**Work instructions**.
Restate word for word each line of the data, starting at the one containing "The height and width of the screenshot is (555, 940)." and running through the last.

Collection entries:
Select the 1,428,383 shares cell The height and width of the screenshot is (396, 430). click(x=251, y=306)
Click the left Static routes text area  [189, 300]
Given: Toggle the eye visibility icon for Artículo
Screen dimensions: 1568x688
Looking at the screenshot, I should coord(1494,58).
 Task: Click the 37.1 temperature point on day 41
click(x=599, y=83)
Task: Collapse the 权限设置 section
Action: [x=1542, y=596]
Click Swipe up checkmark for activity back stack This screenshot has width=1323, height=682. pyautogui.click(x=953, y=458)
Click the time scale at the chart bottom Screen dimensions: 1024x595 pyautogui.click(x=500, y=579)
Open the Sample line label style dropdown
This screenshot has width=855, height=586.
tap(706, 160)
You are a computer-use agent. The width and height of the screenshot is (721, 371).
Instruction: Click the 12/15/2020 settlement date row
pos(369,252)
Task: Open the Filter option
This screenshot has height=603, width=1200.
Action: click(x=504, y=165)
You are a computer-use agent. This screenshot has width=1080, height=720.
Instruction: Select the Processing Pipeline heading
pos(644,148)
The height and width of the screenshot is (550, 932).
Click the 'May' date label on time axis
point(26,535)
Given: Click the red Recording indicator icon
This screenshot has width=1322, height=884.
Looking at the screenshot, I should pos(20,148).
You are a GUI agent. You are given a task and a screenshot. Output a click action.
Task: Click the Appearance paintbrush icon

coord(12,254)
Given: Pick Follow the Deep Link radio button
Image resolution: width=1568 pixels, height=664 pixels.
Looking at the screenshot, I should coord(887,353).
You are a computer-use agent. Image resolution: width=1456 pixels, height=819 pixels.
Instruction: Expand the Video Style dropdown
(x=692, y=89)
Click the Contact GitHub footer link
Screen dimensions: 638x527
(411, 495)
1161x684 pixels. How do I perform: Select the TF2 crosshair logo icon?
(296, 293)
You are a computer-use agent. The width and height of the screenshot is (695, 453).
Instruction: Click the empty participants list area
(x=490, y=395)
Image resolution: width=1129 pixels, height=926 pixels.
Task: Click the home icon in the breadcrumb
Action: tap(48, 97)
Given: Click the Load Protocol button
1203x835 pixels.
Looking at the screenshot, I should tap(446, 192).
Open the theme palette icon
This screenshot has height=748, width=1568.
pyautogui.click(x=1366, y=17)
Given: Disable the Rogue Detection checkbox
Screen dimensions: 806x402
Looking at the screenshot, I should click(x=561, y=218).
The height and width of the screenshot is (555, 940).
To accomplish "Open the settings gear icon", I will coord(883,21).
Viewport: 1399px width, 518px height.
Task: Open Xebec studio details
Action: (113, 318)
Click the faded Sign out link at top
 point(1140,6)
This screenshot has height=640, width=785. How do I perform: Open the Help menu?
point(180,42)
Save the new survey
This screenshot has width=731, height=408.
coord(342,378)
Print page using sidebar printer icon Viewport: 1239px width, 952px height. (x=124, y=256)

**Answer to this task**.
The height and width of the screenshot is (555, 940).
To accomplish "Open the settings gear icon", I will coord(883,21).
Viewport: 1399px width, 518px height.
Task: Open Xebec studio details
Action: (113, 318)
Click the faded Sign out link at top
 point(1140,6)
This screenshot has height=640, width=785. How do I perform: Open the Help menu?
point(180,42)
Save the new survey
This screenshot has width=731, height=408.
coord(342,378)
Print page using sidebar printer icon Viewport: 1239px width, 952px height. (x=124, y=256)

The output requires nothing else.